> [Saved data entries]
********************
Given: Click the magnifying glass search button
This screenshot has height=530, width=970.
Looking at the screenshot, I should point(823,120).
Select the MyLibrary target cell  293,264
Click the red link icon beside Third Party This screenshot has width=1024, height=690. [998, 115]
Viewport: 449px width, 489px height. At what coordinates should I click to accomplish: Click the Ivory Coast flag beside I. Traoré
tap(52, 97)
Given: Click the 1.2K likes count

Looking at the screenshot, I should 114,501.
********************
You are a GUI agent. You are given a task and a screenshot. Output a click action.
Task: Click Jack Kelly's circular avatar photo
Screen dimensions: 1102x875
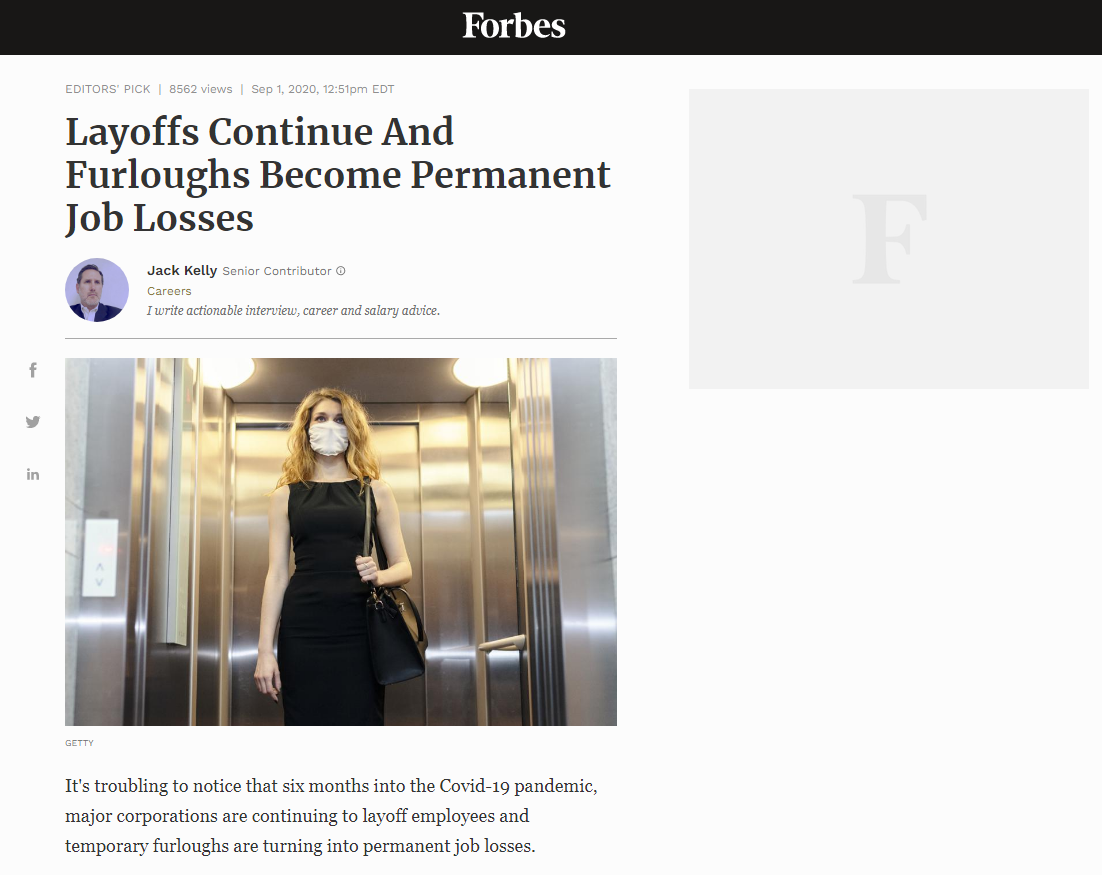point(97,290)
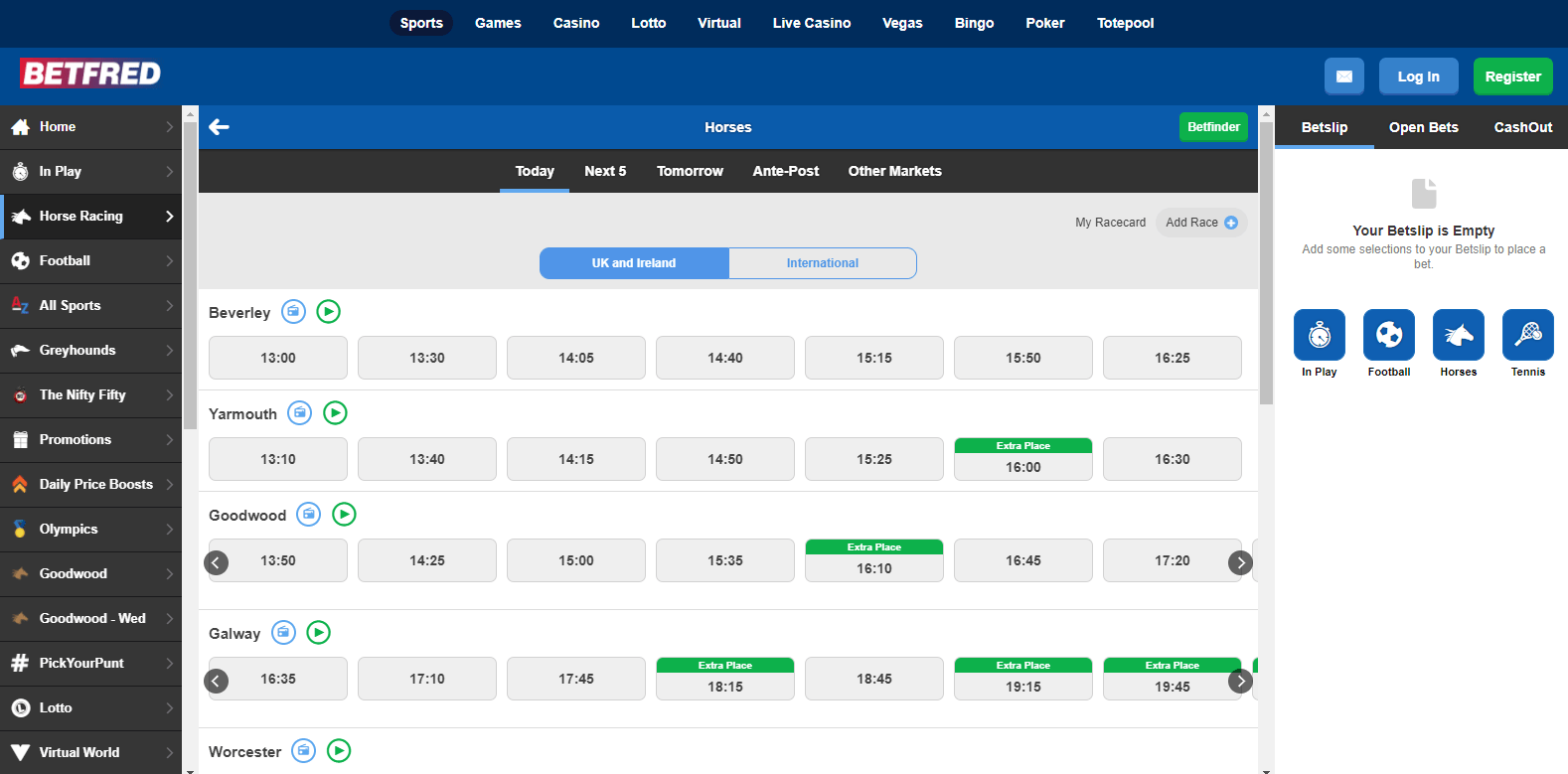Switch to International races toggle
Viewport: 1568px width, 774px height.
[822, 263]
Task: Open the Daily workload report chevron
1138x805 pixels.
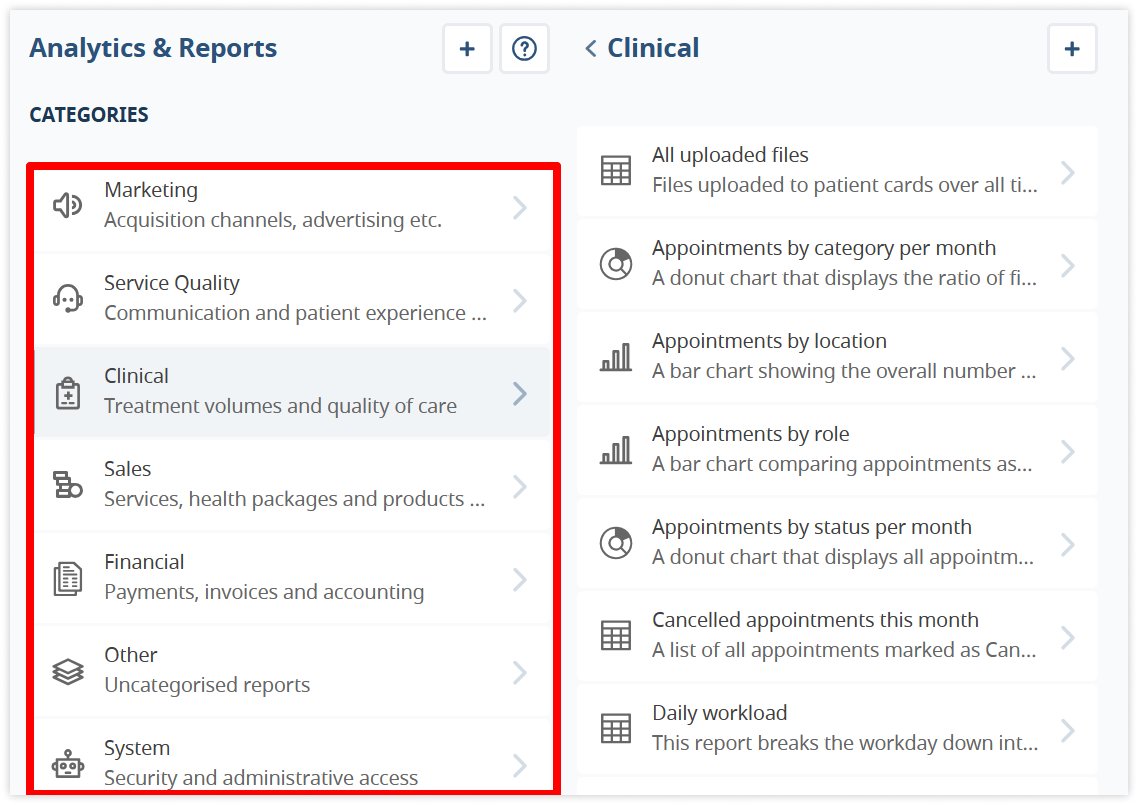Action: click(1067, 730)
********************
For this exercise, output exactly the lines above from the line with "Given: Click the magnifying" to the line with "Click the red", counting both, and leave out the rest.

> [COMPLETED TASK]
Given: Click the magnifying glass search button
This screenshot has height=530, width=970.
Looking at the screenshot, I should point(823,120).
Select the MyLibrary target cell  293,264
Click the red link icon beside Third Party This screenshot has width=1024, height=690. [998, 115]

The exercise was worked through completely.